◆ **Work instructions**
Repeat the entries below exactly, pictures excluded.

◆ **Material shown**
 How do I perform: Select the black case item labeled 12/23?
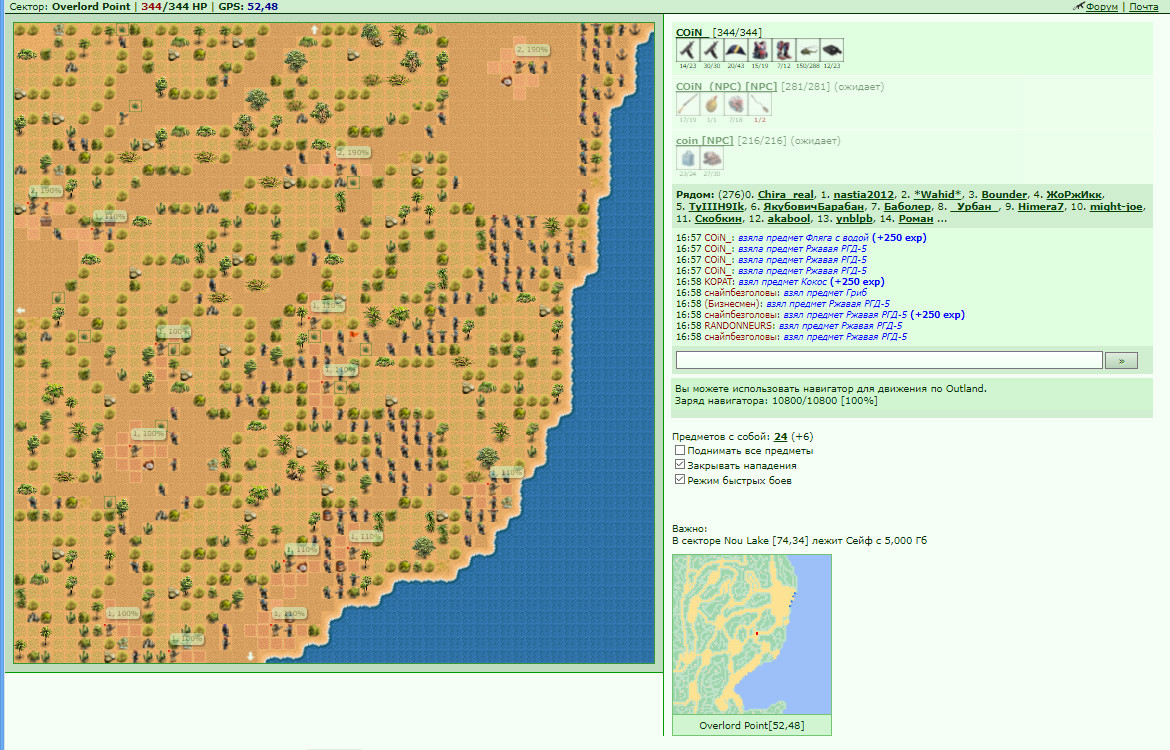(831, 50)
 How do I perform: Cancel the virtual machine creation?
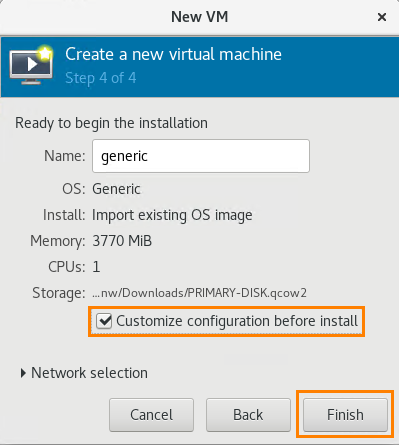[x=151, y=415]
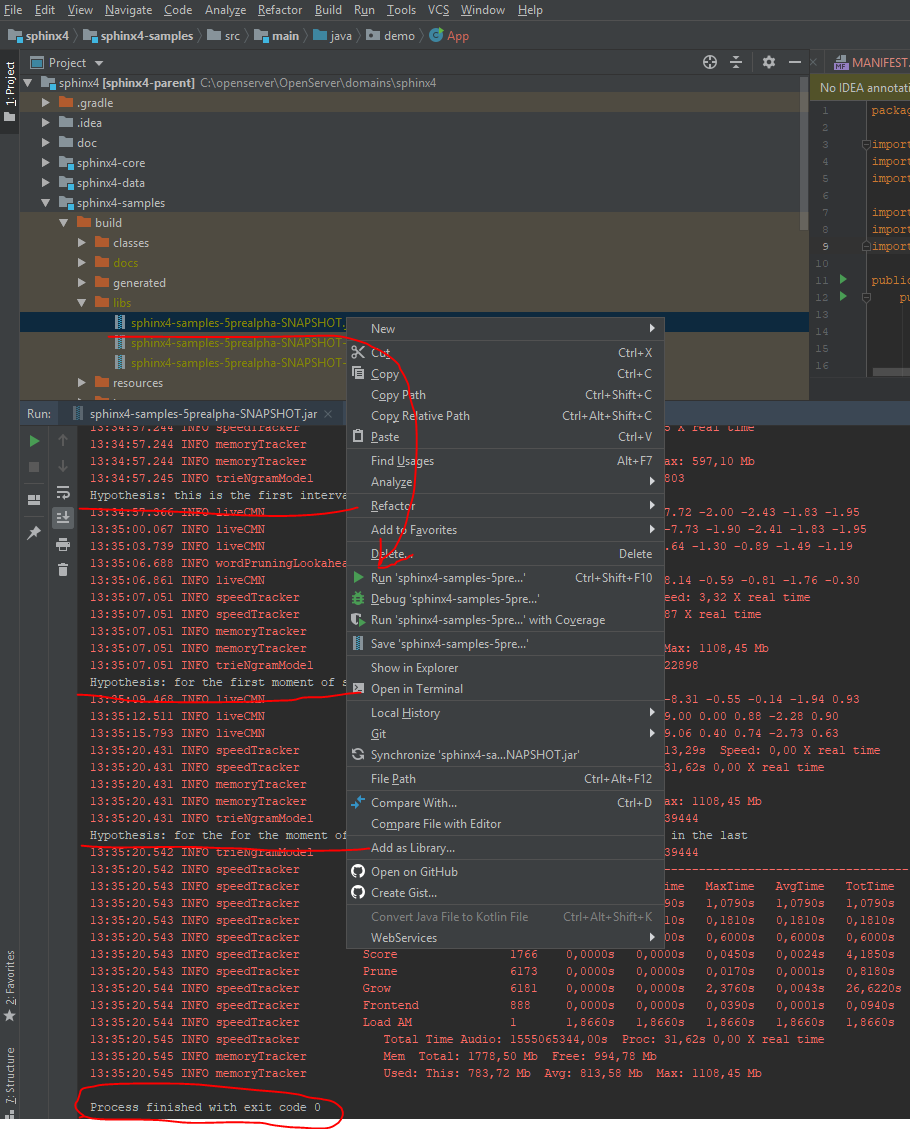The height and width of the screenshot is (1129, 910).
Task: Clear console output with the trash icon
Action: tap(62, 567)
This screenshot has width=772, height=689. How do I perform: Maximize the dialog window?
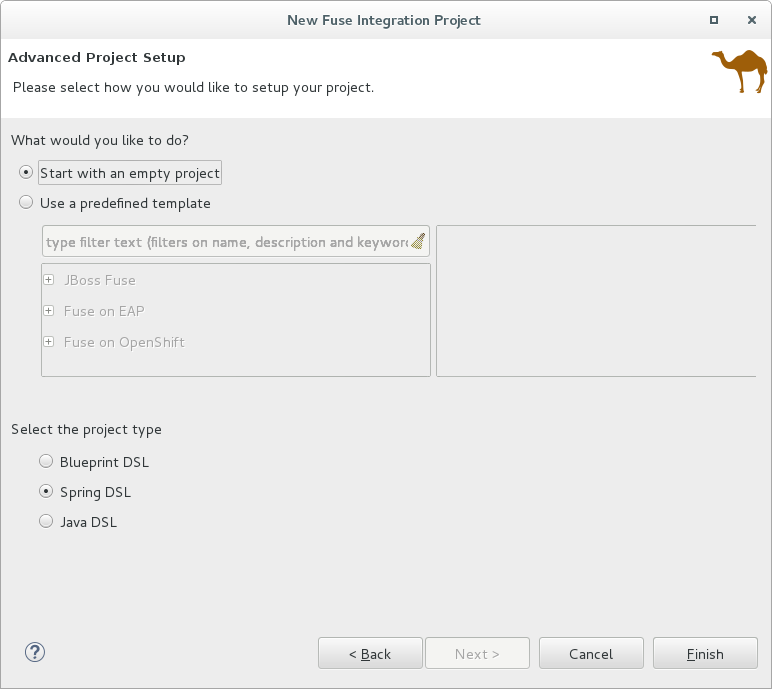tap(714, 19)
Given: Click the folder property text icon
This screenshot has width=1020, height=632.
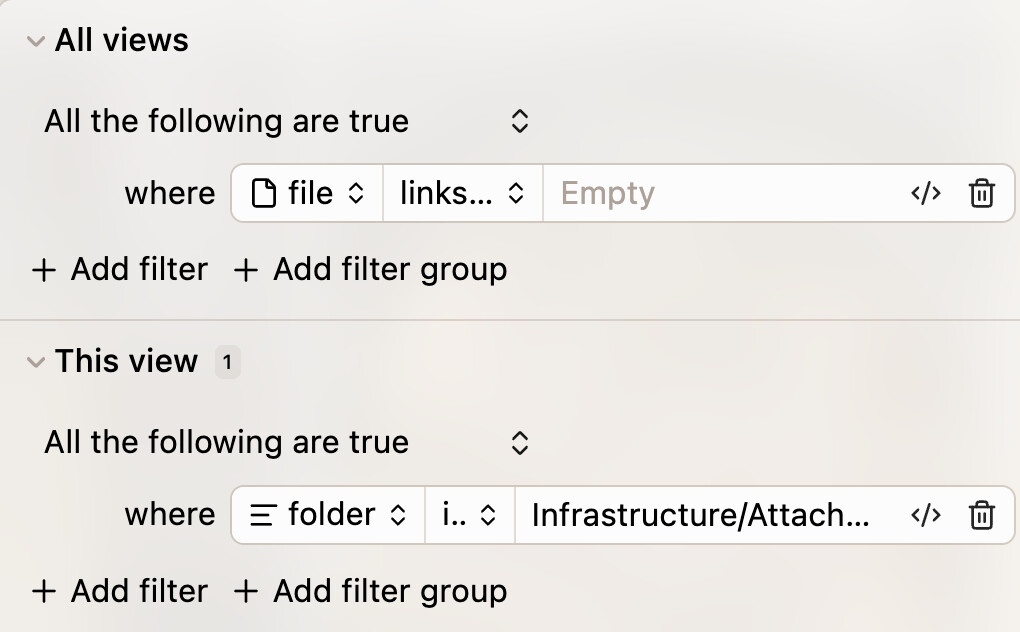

◆ **Solved problem**
 How do I perform: Select the black case item labeled 12/23?
(831, 50)
 How do I perform: Cancel the virtual machine creation?
[x=151, y=415]
The height and width of the screenshot is (1129, 910).
Task: Clear console output with the trash icon
Action: tap(62, 567)
This screenshot has width=772, height=689. How do I perform: Maximize the dialog window?
tap(714, 19)
Given: Click the folder property text icon
This screenshot has width=1020, height=632.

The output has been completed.